La Tercera Sala de la Corte de Apelaciones de Concepción confirmó este martes la decisión de mantener las medidas cautelares contra tres tripulantes del pesquero de altamar "Cobra", investigados por su presunta responsabilidad en el siniestro de la lancha "Bruma", donde, hace un año, siete pescadores desaparecieron en cercanías de la Isla Santa María, en aguas de Coronel (Región del Biobío).
Según la investigación del Ministerio Público, la cual sigue en curso, el pesquero, propiedad de Blumar, impactó y destruyó la embarcación menor la madrugada del 30 de marzo de 2025.
La decisión judicial ratifica lo resuelto previamente por el Juzgado de Garantía de Coronel, que ordenó a los tres tripulantes cumplir con firma quincenal, arraigo nacional y prohibición de comunicarse entre las partes involucradas en el proceso judicial.
Durante la audiencia, la fiscal regional del Biobío, Marcela Cartagena, abogó sin éxito por imponer cautelares a la persona jurídica de Blumar, apuntando que en una reunión posterior al siniestro, "el gerente general de la empresa, don Gerardo Balbontín, dijo: 'Se implementará un plan de gestión de riesgo con asesoría experta para la prevención de abordajes'".
"Si esto no es un reconocimiento total de parte de la empresa Blumar de que no había previsto el riesgo de abordaje a la altura del 30 de marzo de 2025, y que como consecuencia de ello sus trabajadores no estaban a la altura de enfrentarse a un riesgo como este, no sabemos qué lo es", advirtió la persecutora.

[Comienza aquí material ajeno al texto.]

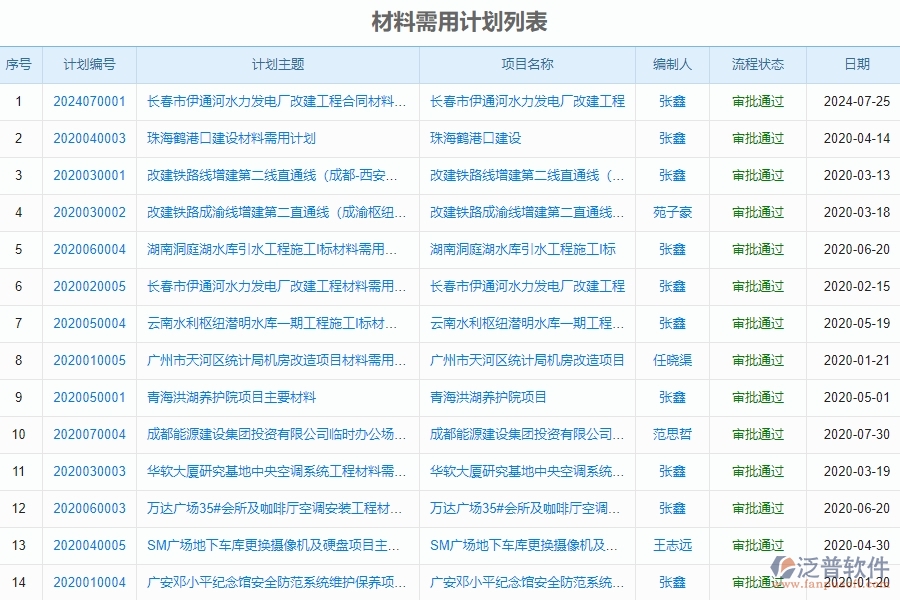The image size is (900, 600).
Task: Click 审批通过 status on row 9
Action: coord(757,397)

Argumentos de la defensa y la perspectiva de los querellantes
En la misma instancia, el defensor de los tripulantes y Blumar, Alejandro Espinoza, insistió en que "hay una posibilidad alta de que la Bruma no fuese detectada" la noche del accidente, algo que ha sido refutado por familiares de las víctimas.
"De acuerdo con la boya del SHOA (Servicio Hidrográfico y Oceanográfico) que estaba más cerca del lugar, había olas de entre 2,73 y 4,91 metros, de manera que por el material constructivo de la Bruma -una embarcación de 14 metros de eslora y una borda cercana a los 50 centímetros-, en general queda bajo las ondas del radar, que están ocultas bajo las olas, y es muy difícil de detectar visualmente", planteó.

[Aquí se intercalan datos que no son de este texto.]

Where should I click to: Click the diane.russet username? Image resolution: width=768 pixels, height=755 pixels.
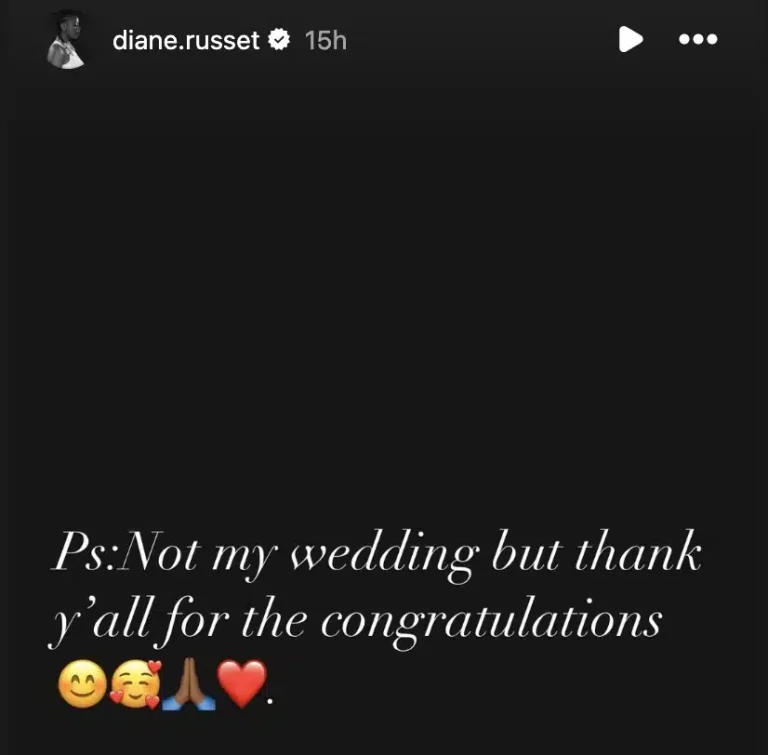pyautogui.click(x=186, y=40)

La resolución fue cuestionada por Enrique Hernández, abogado que representa a las familias de los afectados por el caso Bruma, quien también criticó los argumentos de la defensa para mantener estas cautelares.
"Plantean, a través de informes periciales, la incapacidad física -entendemos- de poder detectar a la lancha Bruma. Y al mismo tiempo, plantean que las condiciones climáticas tenían una relación directa en cuanto al accidente. Al final, la defensa nos plantea que esto pasa a ser responsabilidad de la tripulación de la lancha motor Bruma", cuestionó el jurista.

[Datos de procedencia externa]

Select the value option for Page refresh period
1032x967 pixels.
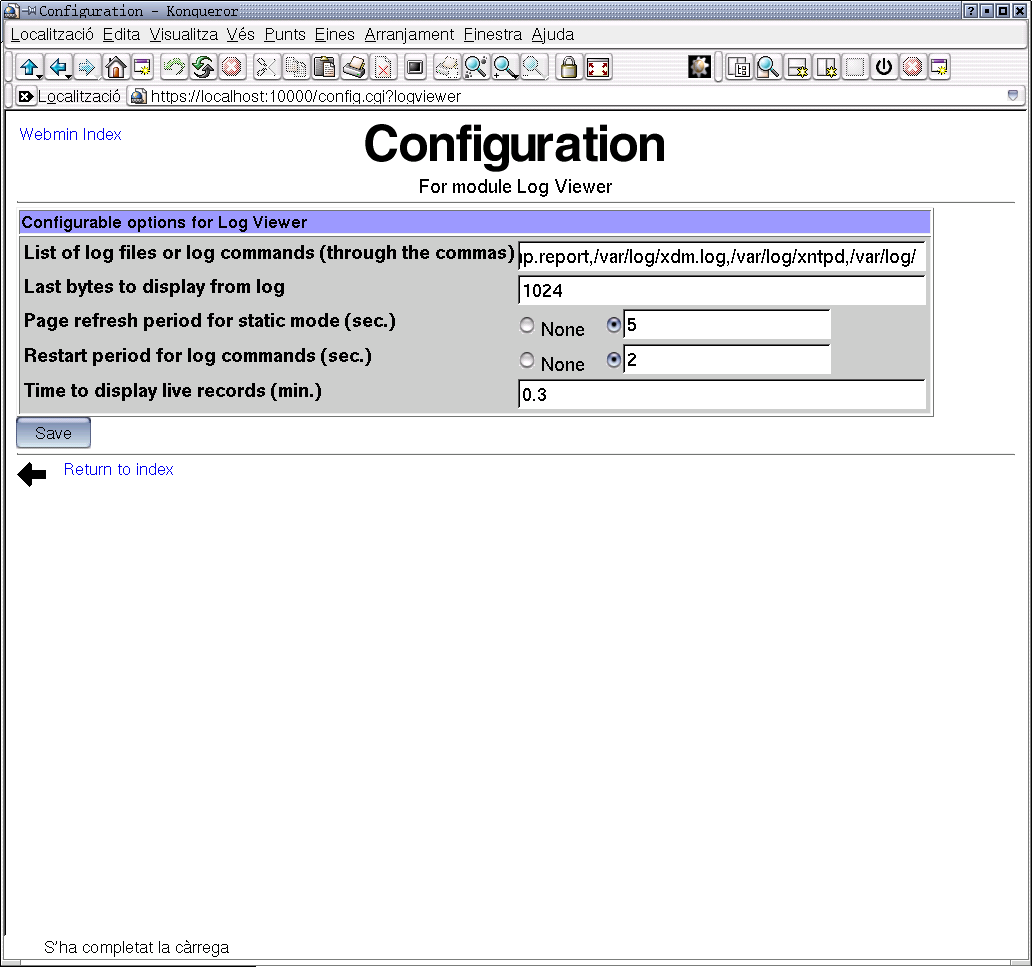(613, 325)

Sin embargo, expresó que estos argumentos "no pueden tener asidero en el capitán de la embarcación, sabiendo que está investigado por siete personas fallecidas, o quizás no sabían cuántas personas eran".
"Le dice al fiscal naval: 'No me acuerdo, debe estar en la bitácora'", afirmó el abogado, cuestionando la posible falta de memoria o la inconsistencia en las declaraciones.